李渡見終於有自己說話的機會了,自然是顛倒黑白的把範宇和傅烈等人直接貶低了一通。

到了末了,他還隱晦不明的說了句:“陛下,微臣不是不想救百姓,保住陛下的大齊疆土,而是當時微臣發現了壽王的人,實在驚訝,一番猶豫,這才失了先機。”

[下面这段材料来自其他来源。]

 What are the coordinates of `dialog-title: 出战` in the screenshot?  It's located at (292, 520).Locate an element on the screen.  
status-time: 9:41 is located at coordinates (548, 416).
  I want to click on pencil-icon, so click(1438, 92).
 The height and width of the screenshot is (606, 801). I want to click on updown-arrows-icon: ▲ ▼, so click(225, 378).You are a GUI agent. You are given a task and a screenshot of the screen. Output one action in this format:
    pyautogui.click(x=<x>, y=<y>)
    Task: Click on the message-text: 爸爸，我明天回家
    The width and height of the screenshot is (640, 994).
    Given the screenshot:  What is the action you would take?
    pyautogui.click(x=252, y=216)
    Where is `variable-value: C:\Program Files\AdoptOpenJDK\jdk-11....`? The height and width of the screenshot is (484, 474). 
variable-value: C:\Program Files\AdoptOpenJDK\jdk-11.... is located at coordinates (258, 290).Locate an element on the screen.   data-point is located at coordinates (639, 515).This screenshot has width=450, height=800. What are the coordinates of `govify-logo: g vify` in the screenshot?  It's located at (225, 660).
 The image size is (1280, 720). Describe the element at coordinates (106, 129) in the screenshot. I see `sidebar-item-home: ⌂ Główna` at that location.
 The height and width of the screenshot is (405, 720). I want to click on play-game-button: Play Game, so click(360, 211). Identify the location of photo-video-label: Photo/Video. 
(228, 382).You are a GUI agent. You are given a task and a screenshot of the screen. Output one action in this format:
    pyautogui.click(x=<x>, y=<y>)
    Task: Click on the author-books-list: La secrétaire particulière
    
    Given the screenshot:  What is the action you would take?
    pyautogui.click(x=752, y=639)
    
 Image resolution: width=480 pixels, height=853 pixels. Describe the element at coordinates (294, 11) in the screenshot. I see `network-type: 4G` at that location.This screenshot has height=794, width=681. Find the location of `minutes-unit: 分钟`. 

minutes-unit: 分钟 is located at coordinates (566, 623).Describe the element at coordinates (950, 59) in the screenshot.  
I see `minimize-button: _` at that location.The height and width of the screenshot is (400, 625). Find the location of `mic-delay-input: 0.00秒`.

“壽王的人?”姜越稍稍認真起來,“你給朕詳細說說。”

見姜越主動問話,李渡就把寧王教給他的話,一一說了出來。

聽完這話,姜越沈默了。

皇帝沒有開口,其餘的人自然也不敢主動問話。

只是這麽一等,就是半個時辰,跪著的靖遠侯夫人差點撐不住了。

反倒是茉莉提醒了皇帝時辰,皇帝這才讓眾人退下。

靖遠侯夫人不甘心,還想說什麽,被李威和李貴妃聯合拉住了。

這天晚上,茉莉過來冷宮這邊,繪聲繪色的把白天的事情給溫清竹講述了一遍。

聽完茉莉的話,溫清竹認認真真的思索了一番。

姜越什麽也沒說,之前範榮主動進宮請罪,證明他還是更加老道的。

溫清竹回過神來,又問了一句:“今晚陛下去了哪裏?是歇息在了乾元宮,還是別的娘娘那裏?”

“陛下去了慧妃娘娘那裏。”

溫清竹嘴角慢慢的勾起一抹笑來:“李貴妃怕是要氣死了,看來寧王教給李渡的那些話氣到了反作用。”

茉莉不太明白:“什麽意思?”

溫清竹伸出手指,沾了沾茶水,在桌面比畫了三個圓圈:“現在後宮之中,基本算是三足鼎立,李貴妃位分最高,李家手裏又掌著兵權,自從成太妃去世,他們的風頭更是如日中天。”

“但婉嬪最近不是很受寵嗎?”茉莉跟在皇帝身邊伺候久了,也開始明白了這些朝廷爭鬥。

溫清竹擺擺手,抹去了代表婉嬪圓圈的一半:“雲家家世太差,要不是婉嬪自己有手段,楚王足夠隱忍,上次雲峰兩次犯錯被判流放,還算是拖了他們的後腿,他們現在不能和李貴妃正面硬剛。”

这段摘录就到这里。